Reproduce exactly the lines below, starting at the line that contains "Where should I click to: Open the 知识产权" and ending with the last line of the records, both included; leave out any pictures.

START Data to use

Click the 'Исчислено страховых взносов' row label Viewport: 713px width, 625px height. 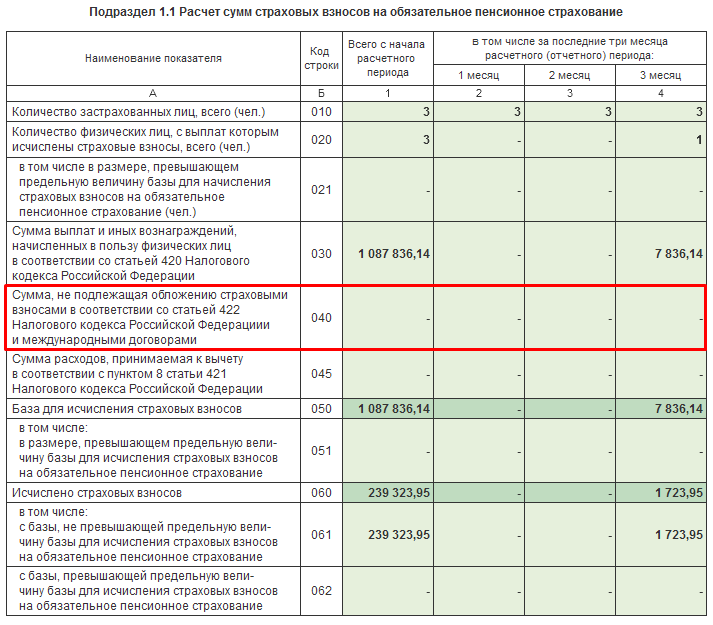pos(97,493)
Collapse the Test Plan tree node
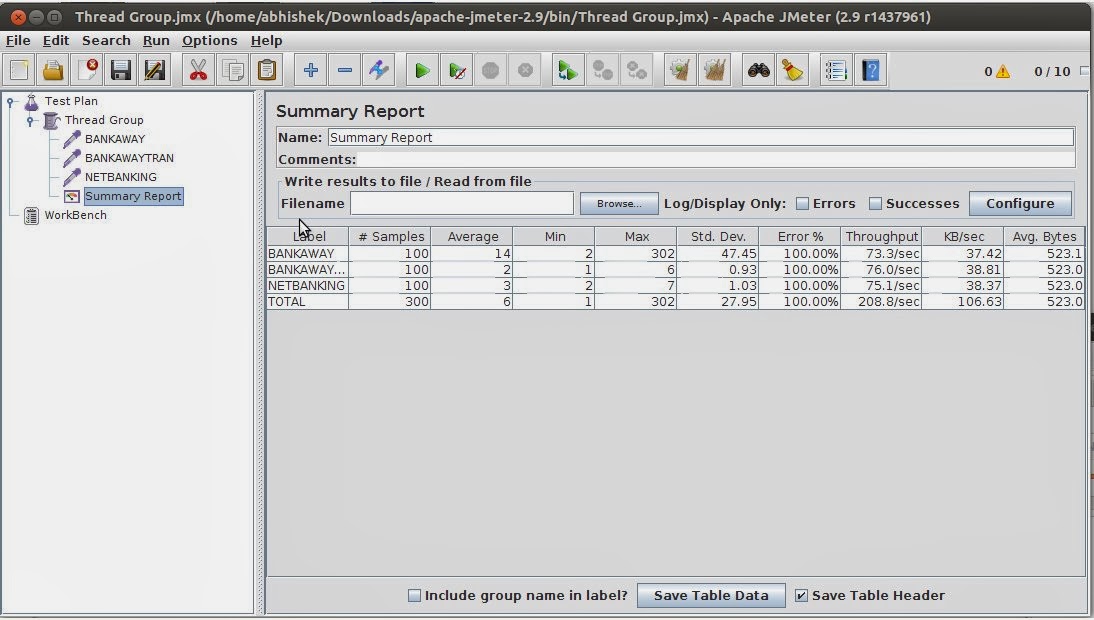The height and width of the screenshot is (620, 1094). 12,101
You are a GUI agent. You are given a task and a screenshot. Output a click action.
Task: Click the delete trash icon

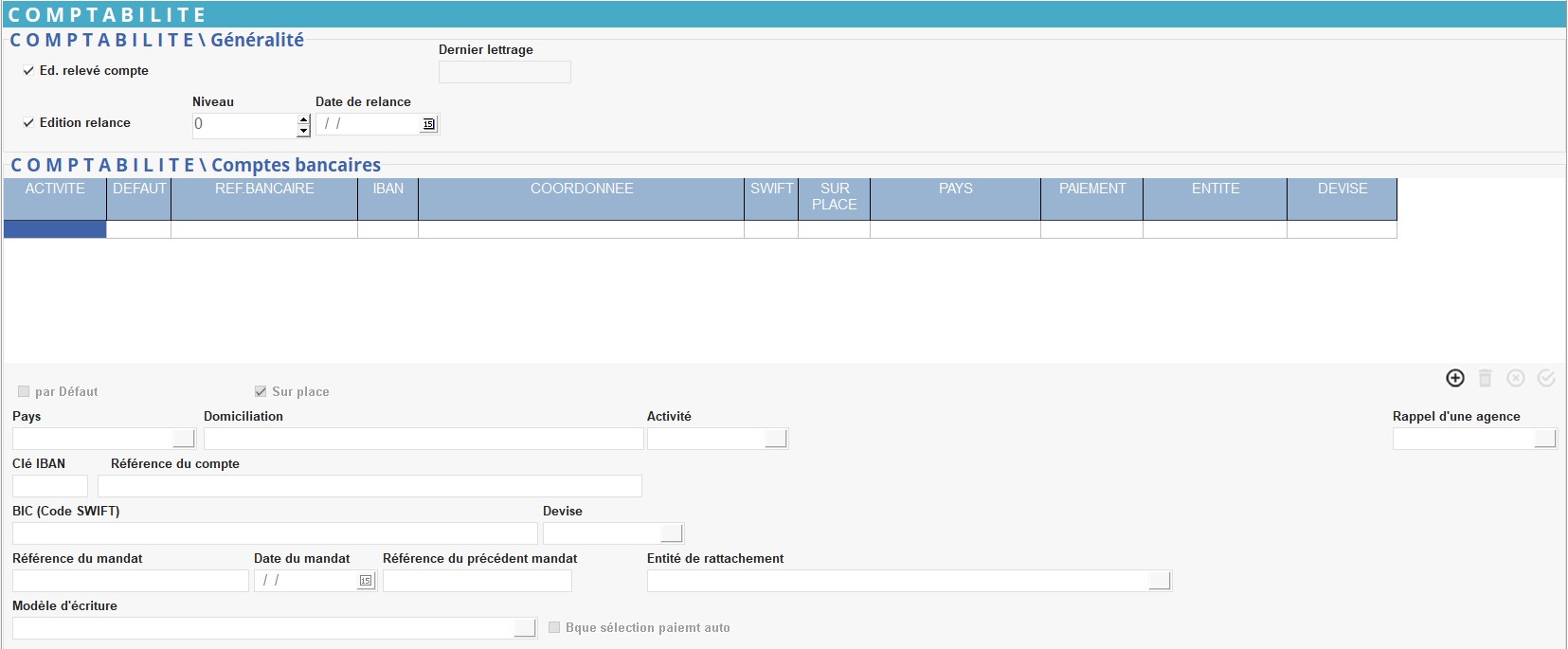1486,378
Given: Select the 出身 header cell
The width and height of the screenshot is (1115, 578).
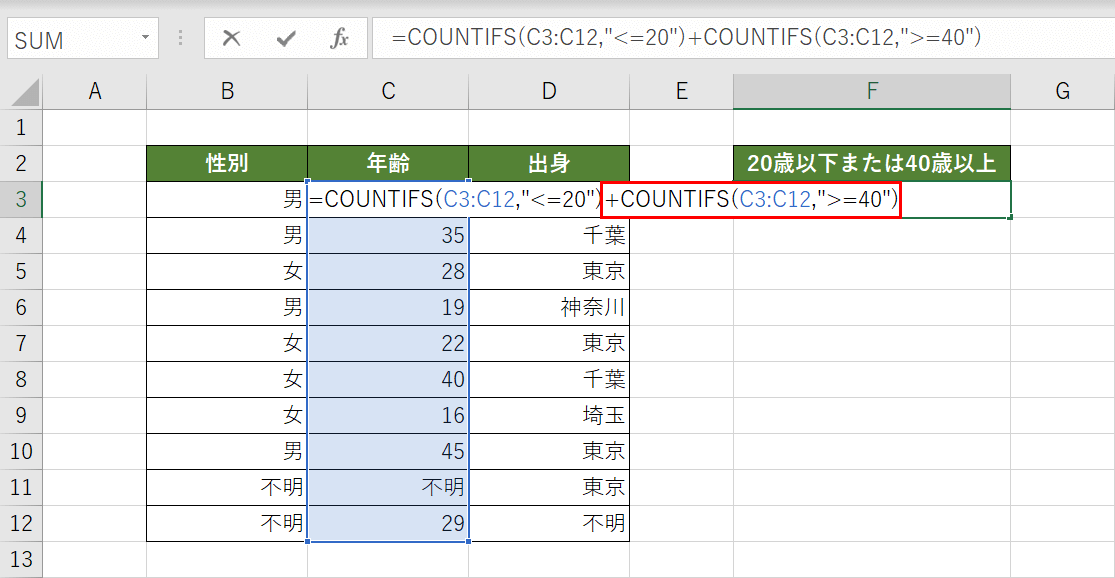Looking at the screenshot, I should click(548, 163).
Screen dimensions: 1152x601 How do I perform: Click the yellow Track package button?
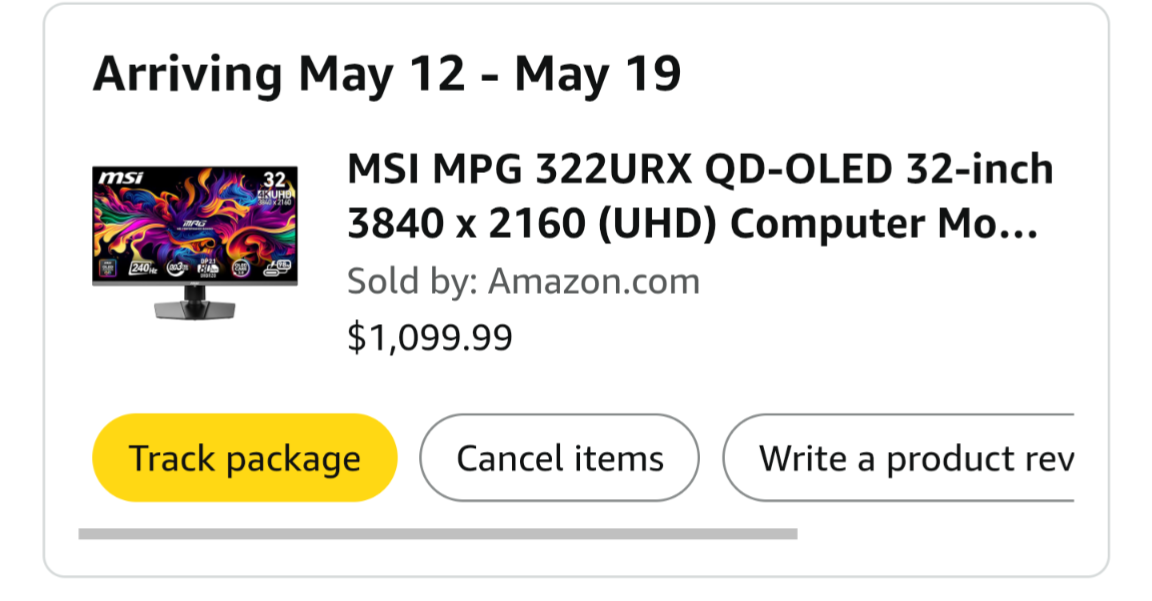(244, 458)
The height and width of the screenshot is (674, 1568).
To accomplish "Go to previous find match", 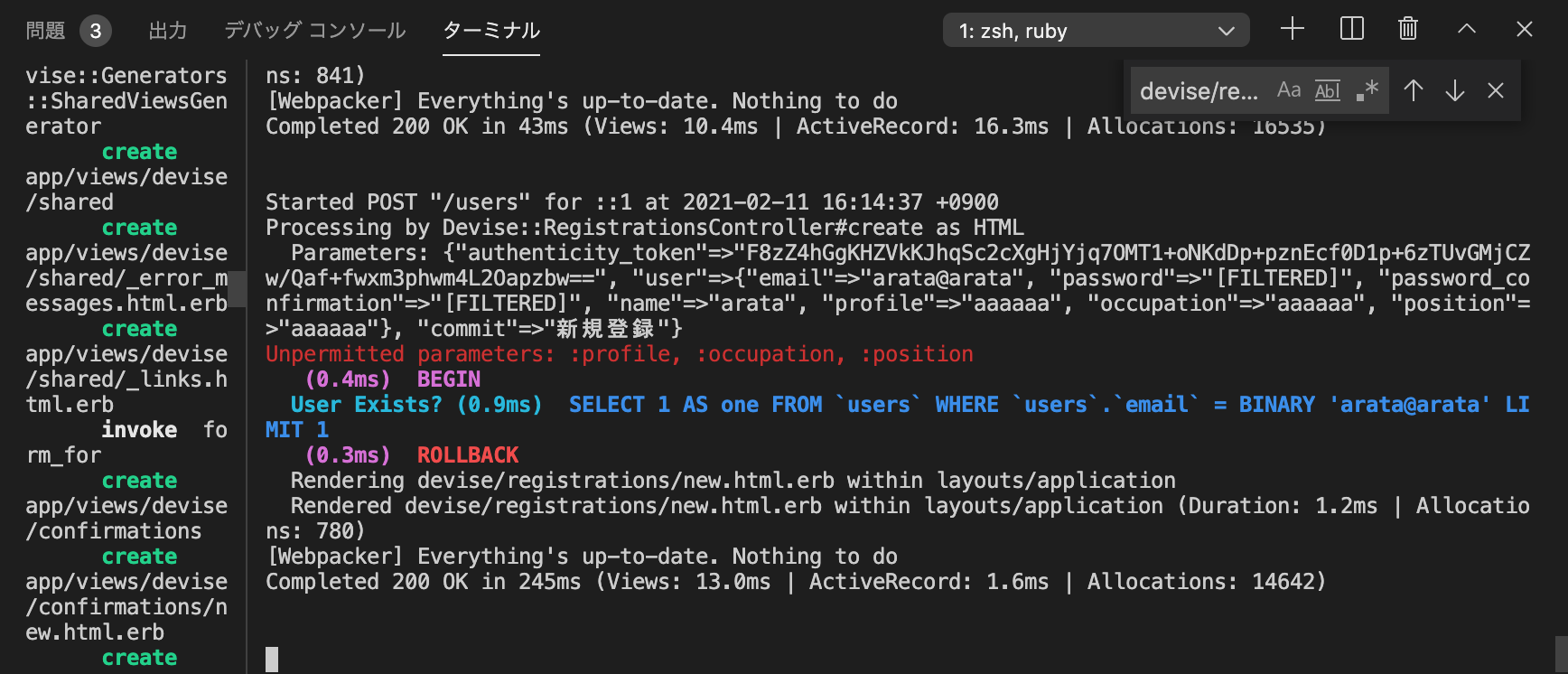I will click(x=1414, y=90).
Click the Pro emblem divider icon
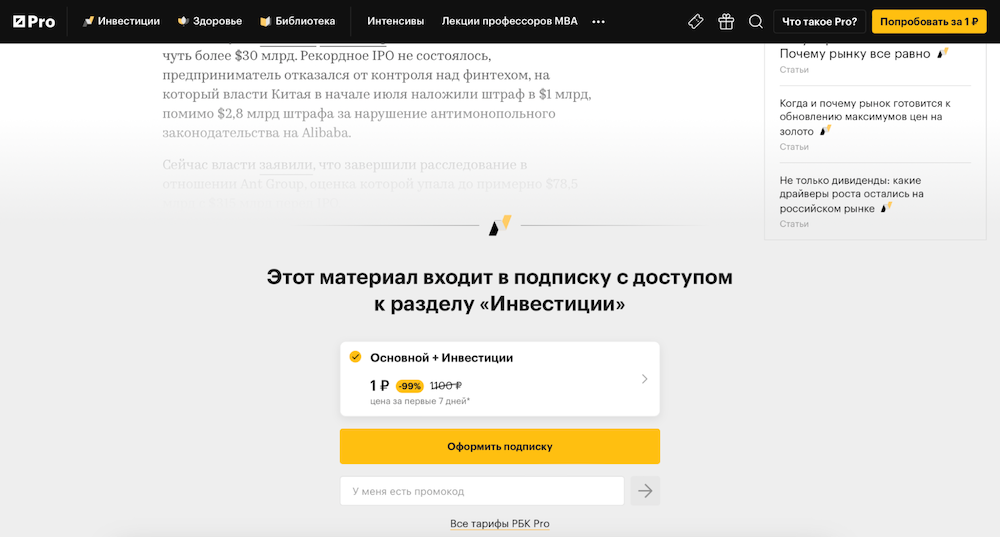 [500, 225]
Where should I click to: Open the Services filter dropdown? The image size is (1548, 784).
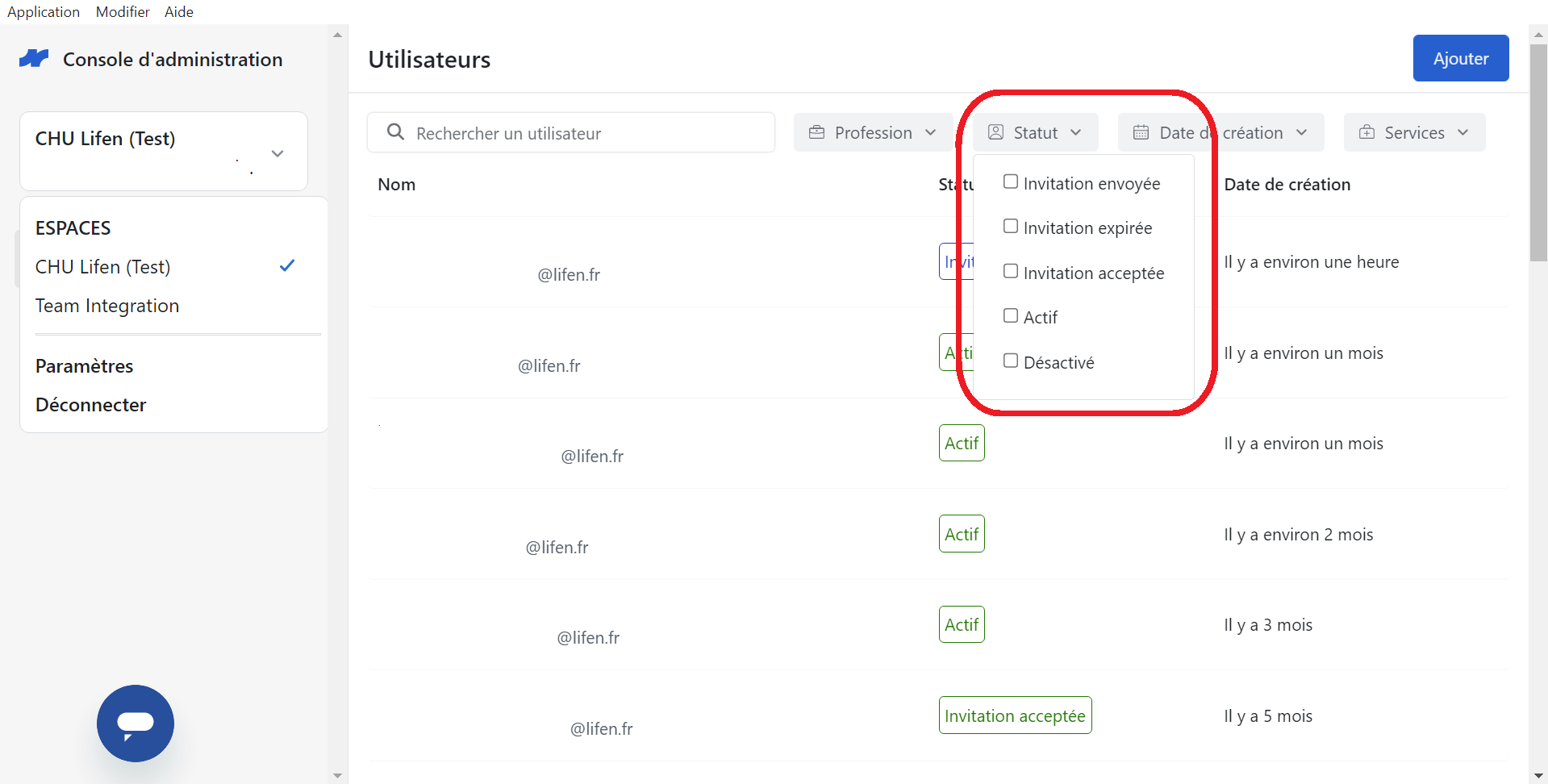point(1414,132)
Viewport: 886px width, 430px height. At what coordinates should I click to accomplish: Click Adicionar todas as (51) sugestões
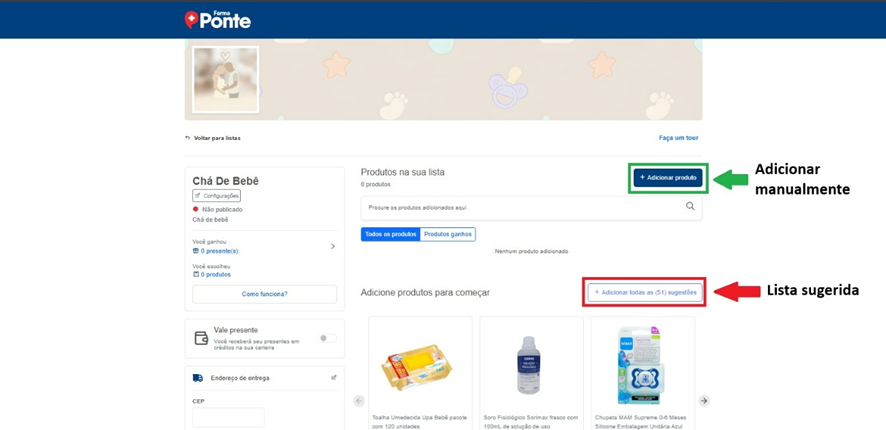646,292

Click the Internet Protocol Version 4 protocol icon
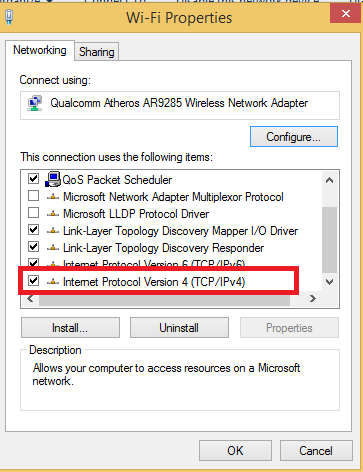(53, 282)
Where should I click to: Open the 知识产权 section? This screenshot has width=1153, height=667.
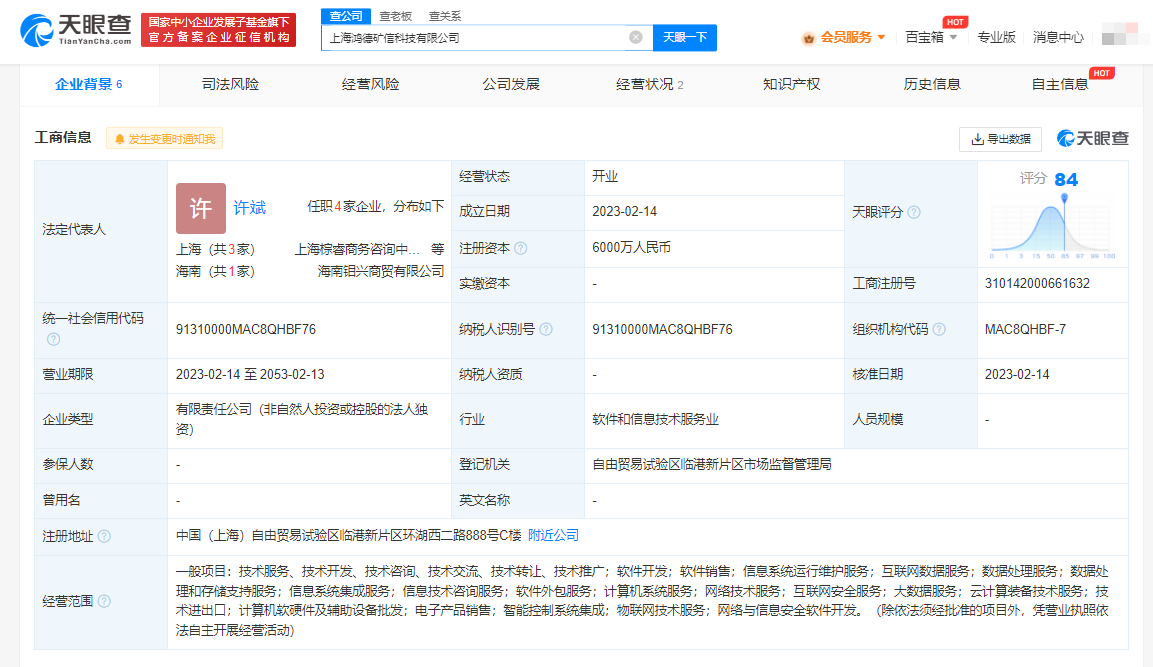tap(790, 84)
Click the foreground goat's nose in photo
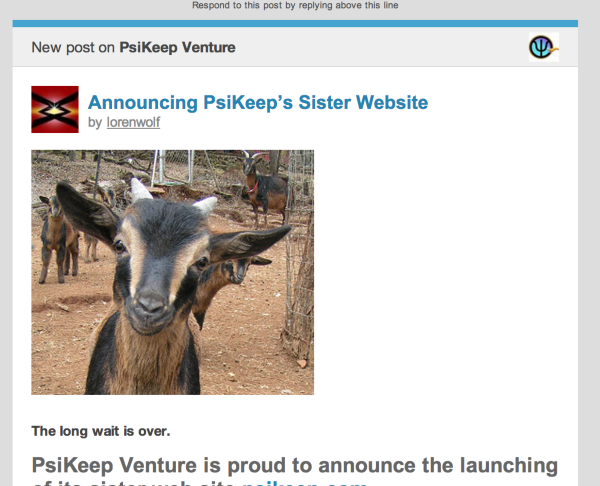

END Data to use

Problem solution:
Where should I click to: Open the 知识产权 section? This screenshot has width=1153, height=667.
tap(790, 84)
Click the foreground goat's nose in photo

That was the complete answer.